The CTO was issued as a result of the Company's failure to file its audited consolidated financial statements for the year ended December 31, 2022, annual management's discussion and analysis for the same period and management certifications of annual filings (collectively, the "Annual Filings") before the May 1, 2023 filing deadline.

The delay is due to lack of funds. An insider of the Company has advanced $33,900 to the Company to pay for the preparation of the financial statements. The Company anticipates that it will be able to file the financial statements and MD&A on or prior to July 30, 2023.

The advance is pursuant to a secured promissory grid note (the "Bridge Note") in the principal amount of up to $50,000, held by a non-arm's length lender (the "Lender") of the Company. The Bridge Note matured on April 17, 2023 (the "Term"), and is secured against all of the assets of the Company. Amounts outstanding under the Bridge Note bear interest of 8% per annum payable with any outstanding principal at the end of the Term, and the interest increases to 15% per annum upon an event of default. The Bridge Note is noted in default and now bears interest of 15% per annum.
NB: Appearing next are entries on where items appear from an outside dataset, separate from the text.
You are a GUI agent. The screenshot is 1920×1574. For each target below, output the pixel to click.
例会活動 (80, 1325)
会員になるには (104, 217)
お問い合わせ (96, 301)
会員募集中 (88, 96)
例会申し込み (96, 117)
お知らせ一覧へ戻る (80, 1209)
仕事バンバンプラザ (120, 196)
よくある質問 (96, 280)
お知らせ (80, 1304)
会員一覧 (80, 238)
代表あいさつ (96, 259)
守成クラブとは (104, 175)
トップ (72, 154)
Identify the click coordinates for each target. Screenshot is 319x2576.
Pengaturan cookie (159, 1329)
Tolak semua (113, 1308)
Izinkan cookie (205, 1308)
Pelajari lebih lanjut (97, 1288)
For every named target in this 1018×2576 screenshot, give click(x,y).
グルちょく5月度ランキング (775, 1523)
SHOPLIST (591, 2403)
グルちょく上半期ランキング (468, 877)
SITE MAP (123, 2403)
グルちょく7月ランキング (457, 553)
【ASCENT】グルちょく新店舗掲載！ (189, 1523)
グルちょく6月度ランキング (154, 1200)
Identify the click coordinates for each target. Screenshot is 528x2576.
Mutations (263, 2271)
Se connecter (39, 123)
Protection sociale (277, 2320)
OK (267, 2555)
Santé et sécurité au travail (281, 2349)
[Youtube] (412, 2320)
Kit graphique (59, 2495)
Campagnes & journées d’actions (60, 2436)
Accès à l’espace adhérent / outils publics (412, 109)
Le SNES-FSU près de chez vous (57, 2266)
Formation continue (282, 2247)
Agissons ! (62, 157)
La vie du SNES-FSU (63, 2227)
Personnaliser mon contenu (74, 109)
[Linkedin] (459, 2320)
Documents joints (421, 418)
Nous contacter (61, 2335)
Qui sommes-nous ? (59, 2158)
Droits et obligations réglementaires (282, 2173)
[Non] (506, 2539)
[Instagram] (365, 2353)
For more details on the Bridge Note, see the Company's press release dated February 16, 2023.

The advance under the Bridge Note constituted a "related party transaction" as defined in Multilateral Instrument 61-101 - Protection of Minority Securityholders in Special Transactions ("MI 61-101"), as the Lender is a director and officer of the Company. The Company is relying on the exemptions from the valuation and minority shareholder approval requirements of MI 61-101 contained in sections 5.5(g) and 5.7(1)(e) of MI 61-101, as the Company is in financial difficulty and the transaction is designed to improve the financial position of the Company, as determined in accordance with MI 61-101. The Company did not file a material change report in respect of the related party transaction at least 21 days before the closing of the Bridge Note, which the Company deems reasonable.

The Bridge Note was approved by the member of the board of directors of the Company who is independent for the purposes of the Bridge Note. No special committee was established in connection with the Bridge Note, and no materially contrary view or abstention was expressed or made by any director of the Company in relation thereto.

For further information, please contact:
Jon Gill, Chairman and Interim Chief Financial Officer
Tel: 416-361-1913

Forward-Looking Information

This news release contains certain "forward-looking information" within the meaning of applicable securities law. Forward looking information is frequently characterized by words such as "plan", "expect", "project", "intend", "believe", "anticipate", "estimate", "may", "will", "would", "potential", "proposed" and other similar words, or statements that certain events or conditions "may" or "will" occur. These statements are only predictions. Forward-looking information is based on the opinions and estimates of management at the date the information is provided, and is subject to a variety of risks and uncertainties and other factors that could cause actual events or results to differ materially from those projected in the forward-looking information. For a description of the risks and uncertainties facing the Company and its business and affairs, readers should refer to the Company's Management's Discussion and Analysis. The Company undertakes no obligation to update forward-looking information if circumstances or management's estimates or opinions should change, unless required by law. The reader is cautioned not to place undue reliance on forward-looking information.